Model Comparison

Michael Franke

\[ \definecolor{firebrick}{RGB}{178,34,34} \newcommand{\red}[1]{{\color{firebrick}{#1}}} \] \[ \definecolor{mygray}{RGB}{178,34,34} \newcommand{\mygray}[1]{{\color{mygray}{#1}}} \] \[ \newcommand{\set}[1]{\{#1\}} \] \[ \newcommand{\tuple}[1]{\langle#1\rangle} \] \[\newcommand{\States}{{T}}\] \[\newcommand{\state}{{t}}\] \[\newcommand{\pow}[1]{{\mathcal{P}(#1)}}\]

roadmap

  • (recap) 3 pillars of Bayesian data analysis
    • estimation
    • comparison
    • prediction
  • Akaike’s information criterion
    • maximum likelihood estimation
    • free parameters
    • (discounting) model complexity
  • Bayes factors
    • grid approximation
    • naive Monte Carlo

recap: pillars of BDA

parameter estimation

\[\underbrace{P(\theta \, | \, D)}_{posterior} \propto \underbrace{P(\theta)}_{prior} \ \underbrace{P(D \, | \, \theta)}_{likelihood}\]

model comparison

\[\underbrace{\frac{P(M_1 \mid D)}{P(M_2 \mid D)}}_{\text{posterior odds}} = \underbrace{\frac{P(D \mid M_1)}{P(D \mid M_2)}}_{\text{Bayes factor}} \ \underbrace{\frac{P(M_1)}{P(M_2)}}_{\text{prior odds}}\]

 

prior & posterior predictive

\[ P(D) = \int P(\theta) \ P(D \mid \theta) \ \text{d}\theta \] \[ P(D \mid D') = \int P(\theta \mid D') \ P(D \mid \theta) \ \text{d}\theta \]

outlook

standard approach

  • Akaike information criterion
  • likelihood function \(P(D\mid theta)\)
○ ○ ○
• Aim a
Convert the listing, from its first line down to and including the line containing "pos(502,636)", into a JSON list of strings with one string per line. Leave out blank lines and the pictures.
The listing has no connection to the model comparison slides.
○ ○ ○
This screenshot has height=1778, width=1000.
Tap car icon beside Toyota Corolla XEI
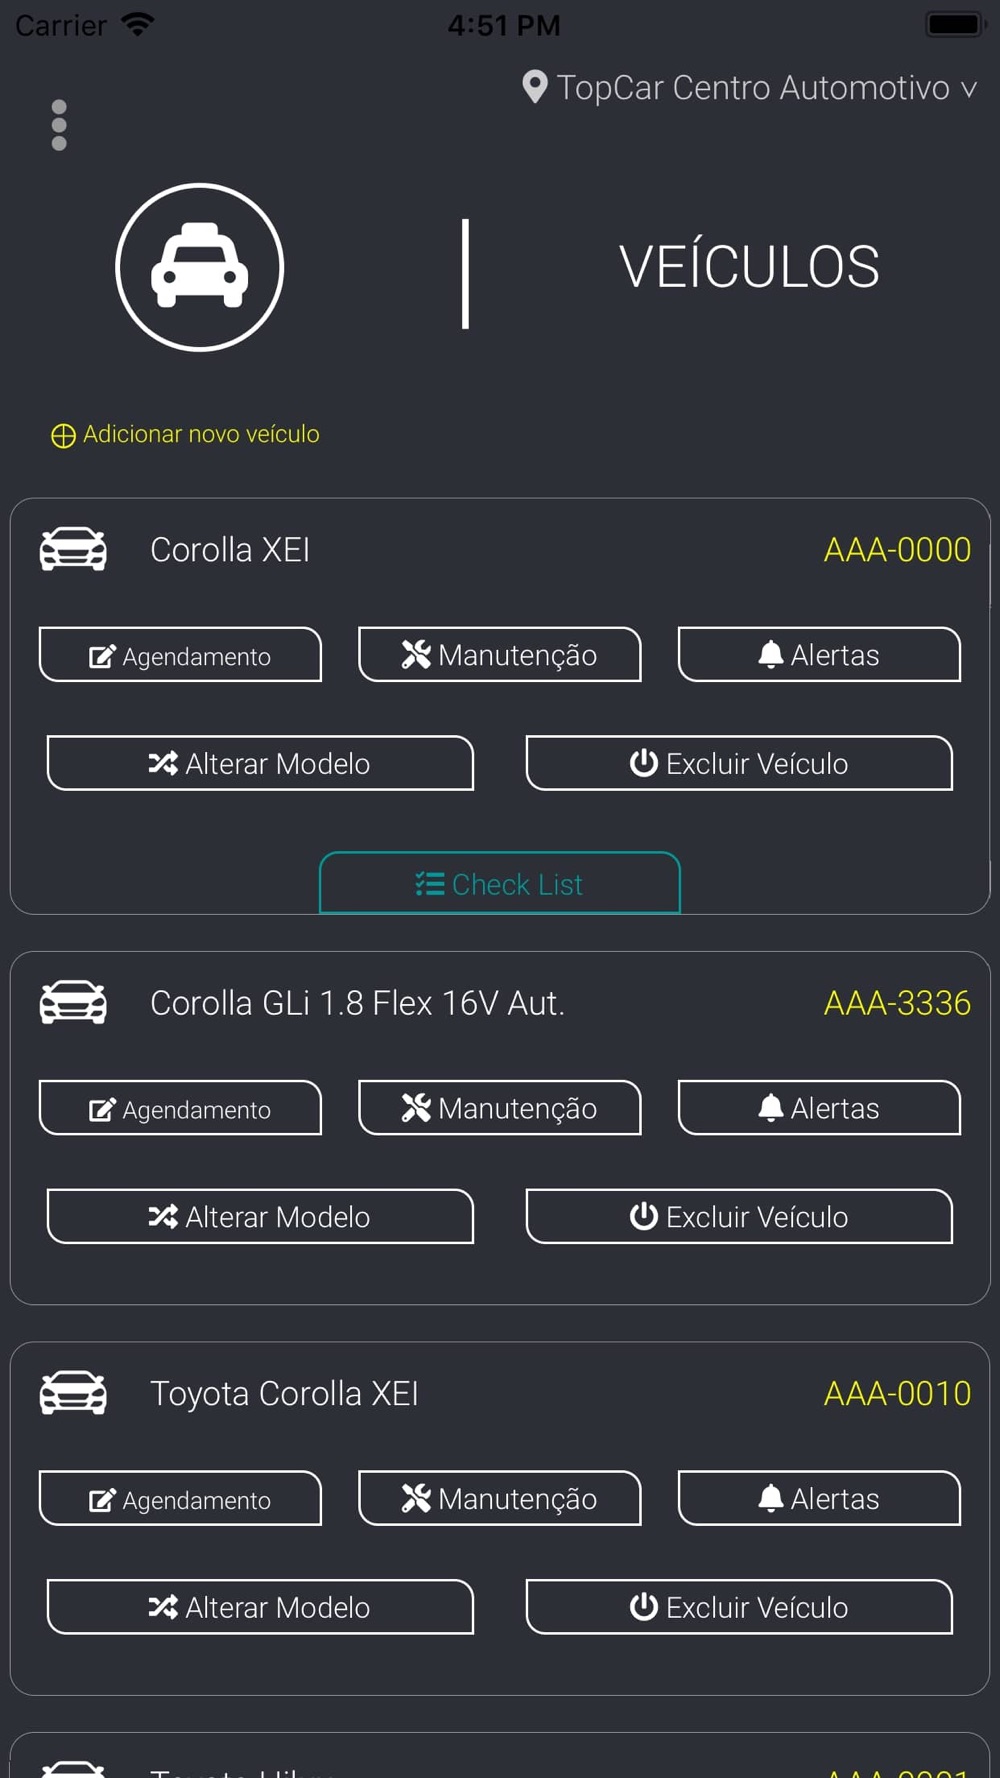tap(73, 1392)
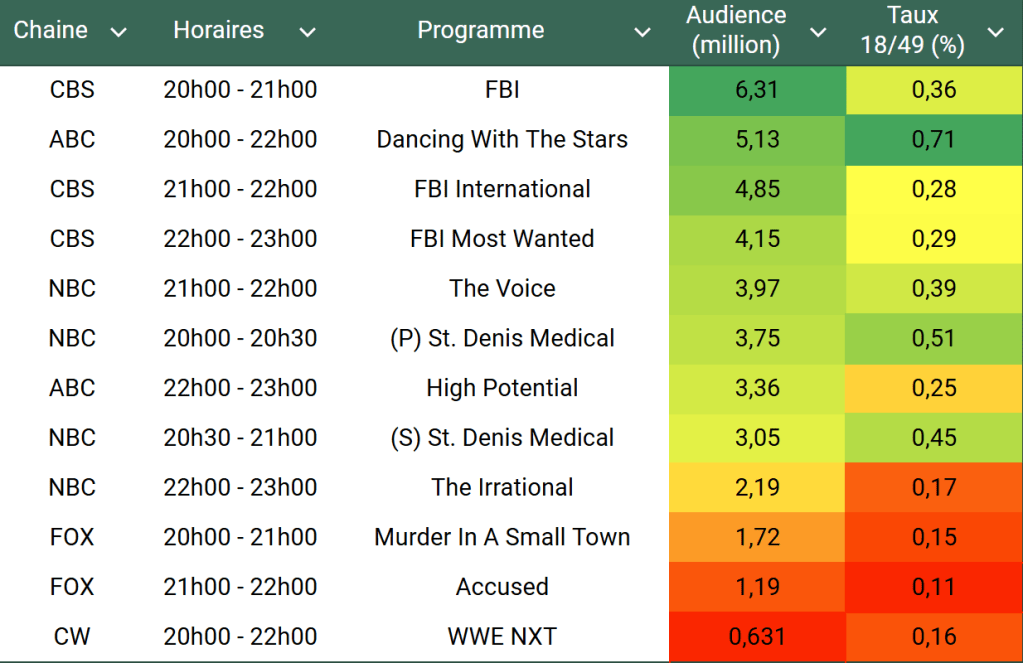Select the WWE NXT programme cell
This screenshot has height=663, width=1023.
pos(502,636)
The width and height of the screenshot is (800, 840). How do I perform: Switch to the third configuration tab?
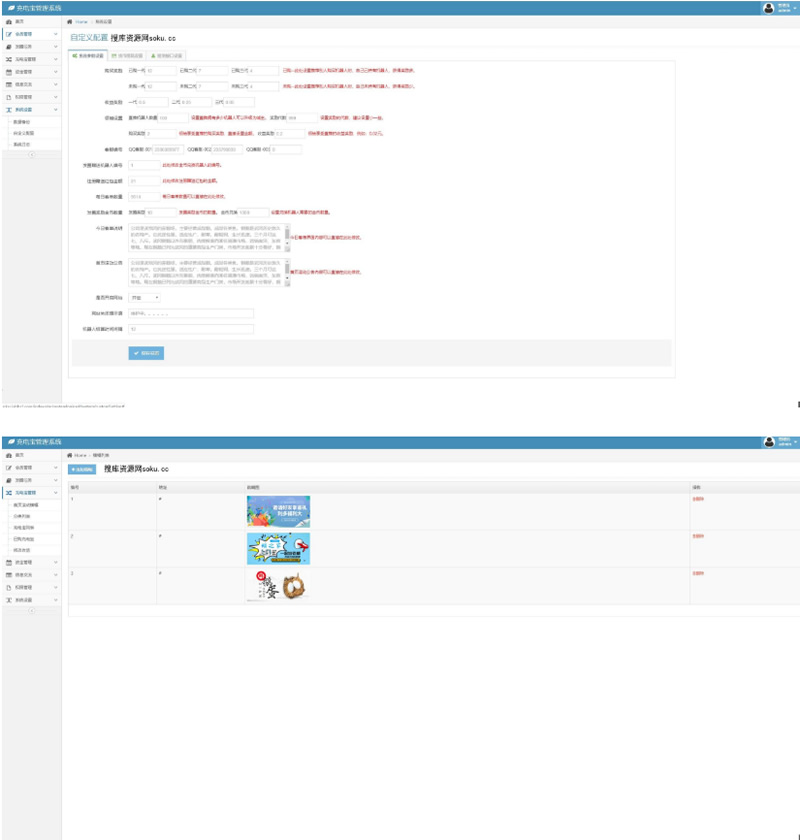tap(167, 56)
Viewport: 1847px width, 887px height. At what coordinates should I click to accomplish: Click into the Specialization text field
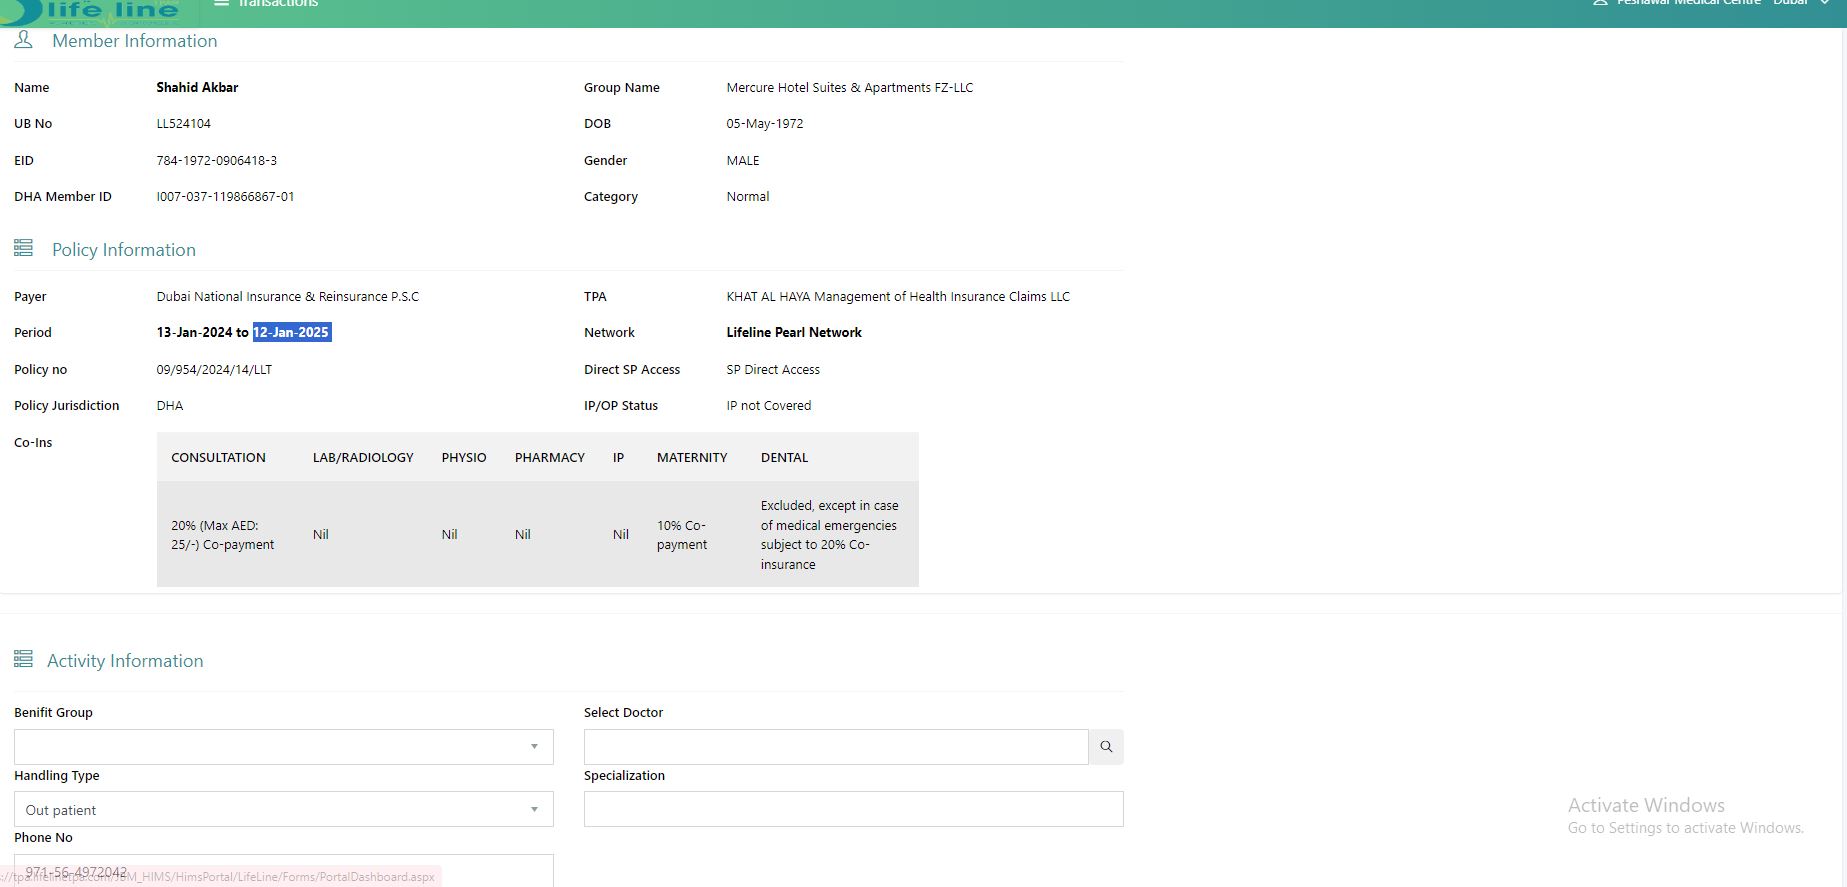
○ ○ ○
• Aim b
For each statement, say whether it agrees with the model comparison slides, answering yes or no and quoting the deciding words: (i) the roadmap lists naive Monte Carlo as a topic; (ii) the roadmap names four pillars of Bayesian data analysis; (iii) the outlook lists the Akaike information criterion under the standard approach.

• Exercise answer a
[
  "This screenshot has height=1778, width=1000.",
  "Tap car icon beside Toyota Corolla XEI",
  "tap(73, 1392)",
  "Select the WWE NXT programme cell",
  "This screenshot has height=663, width=1023.",
  "pos(502,636)"
]

• Exercise answer b
(i) Yes: "naive Monte Carlo"
(ii) No: "3 pillars of Bayesian data analysis"
(iii) Yes: "Akaike information criterion"